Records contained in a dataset
Content starts
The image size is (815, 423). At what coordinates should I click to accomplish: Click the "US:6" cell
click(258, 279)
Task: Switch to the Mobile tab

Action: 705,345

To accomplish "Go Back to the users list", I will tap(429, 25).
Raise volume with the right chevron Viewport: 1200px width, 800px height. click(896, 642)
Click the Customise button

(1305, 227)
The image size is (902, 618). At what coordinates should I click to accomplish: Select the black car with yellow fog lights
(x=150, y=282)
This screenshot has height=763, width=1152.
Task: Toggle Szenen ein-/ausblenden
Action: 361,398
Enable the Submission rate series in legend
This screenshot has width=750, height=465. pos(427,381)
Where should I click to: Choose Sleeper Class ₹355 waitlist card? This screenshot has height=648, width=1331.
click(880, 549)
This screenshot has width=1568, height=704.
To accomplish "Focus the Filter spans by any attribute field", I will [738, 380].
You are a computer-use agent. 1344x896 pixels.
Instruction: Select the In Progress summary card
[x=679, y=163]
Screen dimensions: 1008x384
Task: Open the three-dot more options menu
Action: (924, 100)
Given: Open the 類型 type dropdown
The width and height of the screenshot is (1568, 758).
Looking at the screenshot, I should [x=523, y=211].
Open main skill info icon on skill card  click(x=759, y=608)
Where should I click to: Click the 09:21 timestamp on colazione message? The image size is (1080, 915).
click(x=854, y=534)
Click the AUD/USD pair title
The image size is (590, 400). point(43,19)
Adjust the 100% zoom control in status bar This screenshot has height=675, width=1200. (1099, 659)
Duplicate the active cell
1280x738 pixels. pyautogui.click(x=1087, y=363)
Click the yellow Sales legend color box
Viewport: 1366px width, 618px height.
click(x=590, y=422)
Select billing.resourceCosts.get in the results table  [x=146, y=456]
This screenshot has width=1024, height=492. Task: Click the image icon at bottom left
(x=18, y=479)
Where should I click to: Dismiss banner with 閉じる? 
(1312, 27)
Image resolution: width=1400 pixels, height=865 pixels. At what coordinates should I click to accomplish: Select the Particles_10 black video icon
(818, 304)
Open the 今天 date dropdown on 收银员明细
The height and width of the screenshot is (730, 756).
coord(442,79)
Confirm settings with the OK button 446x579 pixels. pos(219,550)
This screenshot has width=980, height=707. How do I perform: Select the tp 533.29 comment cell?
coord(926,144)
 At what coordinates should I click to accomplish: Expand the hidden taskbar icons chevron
Content ends
▸ How to complete this task:
So that nothing is lost, write out each record exactly as it appears above.

▸ Reply to the task:
The image size is (815, 423). At what coordinates should I click to accomplish: Click the "US:6" cell
click(258, 279)
Task: Switch to the Mobile tab

Action: 705,345

To accomplish "Go Back to the users list", I will tap(429, 25).
Raise volume with the right chevron Viewport: 1200px width, 800px height. click(896, 642)
Click the Customise button

(1305, 227)
The image size is (902, 618). At what coordinates should I click to accomplish: Select the black car with yellow fog lights
(x=150, y=282)
This screenshot has height=763, width=1152.
Task: Toggle Szenen ein-/ausblenden
Action: 361,398
Enable the Submission rate series in legend
This screenshot has width=750, height=465. pos(427,381)
Where should I click to: Choose Sleeper Class ₹355 waitlist card? This screenshot has height=648, width=1331.
click(880, 549)
This screenshot has width=1568, height=704.
To accomplish "Focus the Filter spans by any attribute field", I will [738, 380].
You are a computer-use agent. 1344x896 pixels.
Instruction: Select the In Progress summary card
[x=679, y=163]
Screen dimensions: 1008x384
Task: Open the three-dot more options menu
Action: (924, 100)
Given: Open the 類型 type dropdown
The width and height of the screenshot is (1568, 758).
Looking at the screenshot, I should [x=523, y=211].
Open main skill info icon on skill card  click(x=759, y=608)
Where should I click to: Click the 09:21 timestamp on colazione message? The image size is (1080, 915).
click(x=854, y=534)
Click the AUD/USD pair title
The image size is (590, 400). point(43,19)
Adjust the 100% zoom control in status bar This screenshot has height=675, width=1200. (1099, 659)
Duplicate the active cell
1280x738 pixels. pyautogui.click(x=1087, y=363)
Click the yellow Sales legend color box
Viewport: 1366px width, 618px height.
click(x=590, y=422)
Select billing.resourceCosts.get in the results table  [x=146, y=456]
This screenshot has width=1024, height=492. Task: Click the image icon at bottom left
(x=18, y=479)
Where should I click to: Dismiss banner with 閉じる? 
(1312, 27)
Image resolution: width=1400 pixels, height=865 pixels. At what coordinates should I click to accomplish: Select the Particles_10 black video icon
(818, 304)
Open the 今天 date dropdown on 收银员明细
The height and width of the screenshot is (730, 756).
coord(442,79)
Confirm settings with the OK button 446x579 pixels. pos(219,550)
This screenshot has width=980, height=707. How do I perform: Select the tp 533.29 comment cell?
coord(926,144)
 At what coordinates should I click to accomplish: Expand the hidden taskbar icons chevron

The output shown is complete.